La Syrie ou l’affreux compromis

Comment arrêter le carnage tout en évitant, pour l’heure, d’évoquer le sort d’Assad ?

Un pays tout entier est en train de disparaître en tant qu’entité constituée, à la grande honte d’un concert international qui n’a fait que cristalliser les conditions de son impuissance. En Syrie, le chiffre de 80 000 victimes est d’ores et déjà dépassé, près de 6 millions d’habitants ont quitté leurs lieux de vie et le flux des réfugiés gagne les Etats voisins, menaçant d’explosion tout le Moyen-Orient.

D’une part, la carte des zones occupées par les insurgés et des régions encore contrôlées par les forces gouvernementales évoque une peau de léopard qui laisse encore largement l’initiative à ces dernières : plus rien n’arrête le régime, ni le bombardement des hôpitaux ou de mosquées millénaires par l’aviation ni l’emploi de l’arme chimique contre les populations. D’autre part, les signes d’extension du conflit crèvent les yeux : implication croissante du Hezbollah libanais au côté du régime de Damas, attaque d’Israël sur le sol syrien pour empêcher des transferts de missiles iraniens en direction du Hezbollah, attentat massif perpétré en Turquie (dans la zone territoriale de l’ex-sandjak d’Alexandrette, revendiquée de tout temps par la Syrie), déstabilisation de la Jordanie, qui subit l’afflux le plus important de réfugiés syriens.

Le scénario de l’enfer, qu’avait promis Bachar el-Assad, est impeccablement en cours d’accomplissement et marque, si l’on peut dire, la réussite d’une clique qui a délibérément choisi le pire – et qui s’y tient. Il faut avoir l’honnêteté de l’admettre : le régime de Damas est, à la faveur du chaos total, en train de se reconstruire par le déchiquetage et la désolation. Pour preuve, l’embarras des rebelles après la dernière attaque israélienne, qui les contraint à désavouer la pire des agressions étrangères, celle de l' » ennemi sioniste  » commun, alors même qu’elle a pour effet de frapper le régime qu’ils combattent eux-mêmes.
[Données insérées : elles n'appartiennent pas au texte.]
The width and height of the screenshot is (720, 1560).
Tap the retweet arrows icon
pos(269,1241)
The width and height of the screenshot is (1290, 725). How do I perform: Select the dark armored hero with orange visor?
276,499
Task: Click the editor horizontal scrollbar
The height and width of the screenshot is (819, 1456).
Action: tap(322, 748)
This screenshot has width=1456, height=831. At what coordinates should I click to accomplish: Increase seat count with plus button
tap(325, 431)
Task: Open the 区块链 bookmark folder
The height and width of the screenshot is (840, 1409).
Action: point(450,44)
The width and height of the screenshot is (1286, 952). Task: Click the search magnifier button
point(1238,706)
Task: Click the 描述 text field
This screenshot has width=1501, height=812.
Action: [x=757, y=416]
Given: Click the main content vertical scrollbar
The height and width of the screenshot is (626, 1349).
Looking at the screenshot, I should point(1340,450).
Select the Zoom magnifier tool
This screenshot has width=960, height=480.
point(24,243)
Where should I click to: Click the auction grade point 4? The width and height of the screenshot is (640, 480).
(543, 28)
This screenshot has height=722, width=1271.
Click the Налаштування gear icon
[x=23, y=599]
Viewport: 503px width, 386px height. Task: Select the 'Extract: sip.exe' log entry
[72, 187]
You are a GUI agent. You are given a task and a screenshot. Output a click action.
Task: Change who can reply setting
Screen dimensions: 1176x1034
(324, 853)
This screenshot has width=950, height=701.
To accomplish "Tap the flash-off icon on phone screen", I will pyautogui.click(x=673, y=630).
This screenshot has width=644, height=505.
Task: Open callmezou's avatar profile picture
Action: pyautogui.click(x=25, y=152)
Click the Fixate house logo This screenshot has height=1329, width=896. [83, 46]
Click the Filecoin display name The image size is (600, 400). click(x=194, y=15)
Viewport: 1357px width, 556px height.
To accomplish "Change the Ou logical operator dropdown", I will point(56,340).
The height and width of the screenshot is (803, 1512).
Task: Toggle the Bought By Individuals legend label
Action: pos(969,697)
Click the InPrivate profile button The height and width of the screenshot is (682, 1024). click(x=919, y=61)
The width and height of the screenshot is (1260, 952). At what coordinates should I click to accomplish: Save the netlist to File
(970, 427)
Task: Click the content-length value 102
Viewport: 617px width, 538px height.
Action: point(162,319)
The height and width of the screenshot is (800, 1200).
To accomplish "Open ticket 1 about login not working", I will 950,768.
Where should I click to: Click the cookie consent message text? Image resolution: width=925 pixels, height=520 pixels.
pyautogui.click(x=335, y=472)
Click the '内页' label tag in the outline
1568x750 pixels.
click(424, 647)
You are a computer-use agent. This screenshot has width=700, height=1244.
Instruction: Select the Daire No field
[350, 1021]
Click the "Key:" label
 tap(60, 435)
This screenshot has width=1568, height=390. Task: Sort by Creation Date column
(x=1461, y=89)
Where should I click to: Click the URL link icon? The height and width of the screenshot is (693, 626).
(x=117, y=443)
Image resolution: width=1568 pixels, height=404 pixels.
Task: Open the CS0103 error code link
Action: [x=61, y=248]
Face au carnage, il n’est aucune initiative diplomatique qui n’ait échoué. Dans ce contexte, le nouveau dialogue entamé par les Etats-Unis et la Russie représente le dernier expédient. Sûrement pas en raison des espoirs qu’il soulève : la parole d’Obama est relativisée, puisque celui-ci avait défini l’emploi d’armes chimiques comme la ligne rouge au-delà de laquelle les Etats-Unis interviendraient militairement ; quant aux Russes, ils viennent de confirmer une nouvelle livraison de missiles à Damas. Mais l’impasse due au cynisme des vieilles superpuissances est telle que leur point d’entente reste la clef d’un déblocage. En l’absence de toute ligne de conduite de la part de la communauté internationale, l’idée de provoquer un deuxième rendez-vous à Genève, après celui de juin 2012, avec pour objectif de chercher une solution négociée autour d’un gouvernement de transition en Syrie, reste la seule hypothèse de travail. Moscou et Washington ont en commun de ne pas vouloir la dislocation de la Syrie, mais divergent sur les moyens d’y parvenir. Reste donc à trouver comment arrêter le carnage tout en évitant, pour l’heure, d’évoquer le sort d’Assad, ce qui contient un sinistre corollaire : peut-on faire admettre à l’opposition syrienne, qui n’offre toujours aucune garantie d’unité, que le départ du tyran ne peut plus constituer un préalable ? Plus qu’un dénouement improbable, un processus serait déjà une avancée.

Il en ressort que Vladimir Poutine a bel et bien réussi à s’imposer au fil des événements comme le leader de la crise syrienne. Recevant tour à tour le secrétaire d’Etat américain, John Kerry, et le Premier ministre britannique, David Cameron, il a attiré toutes les parties sur son terrain. Entre autres effets désolants, la position de la France, qui s’est escrimée de plusieurs façons à structurer l’insurrection syrienne et à en faire émerger un leader, figurera tristement au registre des bonnes intentions – périmées.